**Task item**: Copy, word for word, each line of the data below from the first through the line containing "Given: Open the Bruins vs Kraken poster image", and stop there.
Information START
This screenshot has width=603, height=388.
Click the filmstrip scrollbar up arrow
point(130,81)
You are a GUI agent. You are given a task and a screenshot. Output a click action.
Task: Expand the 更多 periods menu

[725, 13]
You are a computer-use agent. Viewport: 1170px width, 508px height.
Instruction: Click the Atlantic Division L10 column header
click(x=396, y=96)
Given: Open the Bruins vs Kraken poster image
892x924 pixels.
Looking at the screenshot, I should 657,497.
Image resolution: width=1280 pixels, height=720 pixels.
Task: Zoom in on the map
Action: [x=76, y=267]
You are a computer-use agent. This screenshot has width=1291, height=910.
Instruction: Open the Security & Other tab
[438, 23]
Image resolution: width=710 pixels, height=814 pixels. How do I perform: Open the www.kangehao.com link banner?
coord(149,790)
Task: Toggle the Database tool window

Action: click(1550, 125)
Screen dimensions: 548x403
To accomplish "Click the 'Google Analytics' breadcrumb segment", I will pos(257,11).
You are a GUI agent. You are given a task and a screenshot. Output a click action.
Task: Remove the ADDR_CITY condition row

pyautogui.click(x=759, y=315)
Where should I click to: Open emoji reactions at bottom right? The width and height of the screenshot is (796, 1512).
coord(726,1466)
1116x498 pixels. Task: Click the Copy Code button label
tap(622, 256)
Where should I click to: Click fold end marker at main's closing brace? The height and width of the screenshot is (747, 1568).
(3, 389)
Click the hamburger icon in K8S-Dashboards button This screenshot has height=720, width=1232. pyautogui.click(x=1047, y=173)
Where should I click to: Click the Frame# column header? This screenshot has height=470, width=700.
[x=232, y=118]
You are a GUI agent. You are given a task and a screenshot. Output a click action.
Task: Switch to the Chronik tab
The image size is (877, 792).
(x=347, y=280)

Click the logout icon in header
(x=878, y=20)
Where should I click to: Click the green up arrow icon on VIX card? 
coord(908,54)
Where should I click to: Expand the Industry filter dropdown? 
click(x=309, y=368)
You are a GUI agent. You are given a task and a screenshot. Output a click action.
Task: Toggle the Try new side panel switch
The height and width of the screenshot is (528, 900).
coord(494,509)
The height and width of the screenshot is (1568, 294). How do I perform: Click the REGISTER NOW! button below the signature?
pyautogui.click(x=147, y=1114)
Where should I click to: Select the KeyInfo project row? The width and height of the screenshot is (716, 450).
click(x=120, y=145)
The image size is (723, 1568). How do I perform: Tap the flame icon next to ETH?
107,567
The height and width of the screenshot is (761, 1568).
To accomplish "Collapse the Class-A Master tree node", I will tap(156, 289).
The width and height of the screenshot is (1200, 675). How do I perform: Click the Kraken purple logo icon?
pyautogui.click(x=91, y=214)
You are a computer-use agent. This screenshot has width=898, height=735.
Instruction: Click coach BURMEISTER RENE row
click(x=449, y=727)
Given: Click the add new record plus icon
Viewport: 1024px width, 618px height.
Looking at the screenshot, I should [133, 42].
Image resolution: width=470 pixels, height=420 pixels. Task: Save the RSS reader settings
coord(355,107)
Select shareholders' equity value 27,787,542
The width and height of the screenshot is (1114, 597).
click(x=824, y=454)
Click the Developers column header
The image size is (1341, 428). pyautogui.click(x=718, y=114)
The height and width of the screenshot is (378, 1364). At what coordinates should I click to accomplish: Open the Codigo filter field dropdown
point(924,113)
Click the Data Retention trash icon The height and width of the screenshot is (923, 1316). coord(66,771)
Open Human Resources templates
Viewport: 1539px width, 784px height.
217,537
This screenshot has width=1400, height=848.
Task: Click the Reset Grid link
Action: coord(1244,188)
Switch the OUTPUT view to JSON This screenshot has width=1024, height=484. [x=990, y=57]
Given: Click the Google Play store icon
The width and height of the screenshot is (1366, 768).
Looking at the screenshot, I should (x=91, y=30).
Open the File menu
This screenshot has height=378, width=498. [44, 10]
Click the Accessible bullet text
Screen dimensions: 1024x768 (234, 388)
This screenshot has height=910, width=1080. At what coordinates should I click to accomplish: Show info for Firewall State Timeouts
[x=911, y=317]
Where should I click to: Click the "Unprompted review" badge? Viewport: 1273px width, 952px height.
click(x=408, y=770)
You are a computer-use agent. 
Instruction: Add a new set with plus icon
Information END
**Task solution**:
This screenshot has width=603, height=388.
Click the filmstrip scrollbar up arrow
point(130,81)
You are a GUI agent. You are given a task and a screenshot. Output a click action.
Task: Expand the 更多 periods menu

[725, 13]
You are a computer-use agent. Viewport: 1170px width, 508px height.
Instruction: Click the Atlantic Division L10 column header
click(x=396, y=96)
Given: Open the Bruins vs Kraken poster image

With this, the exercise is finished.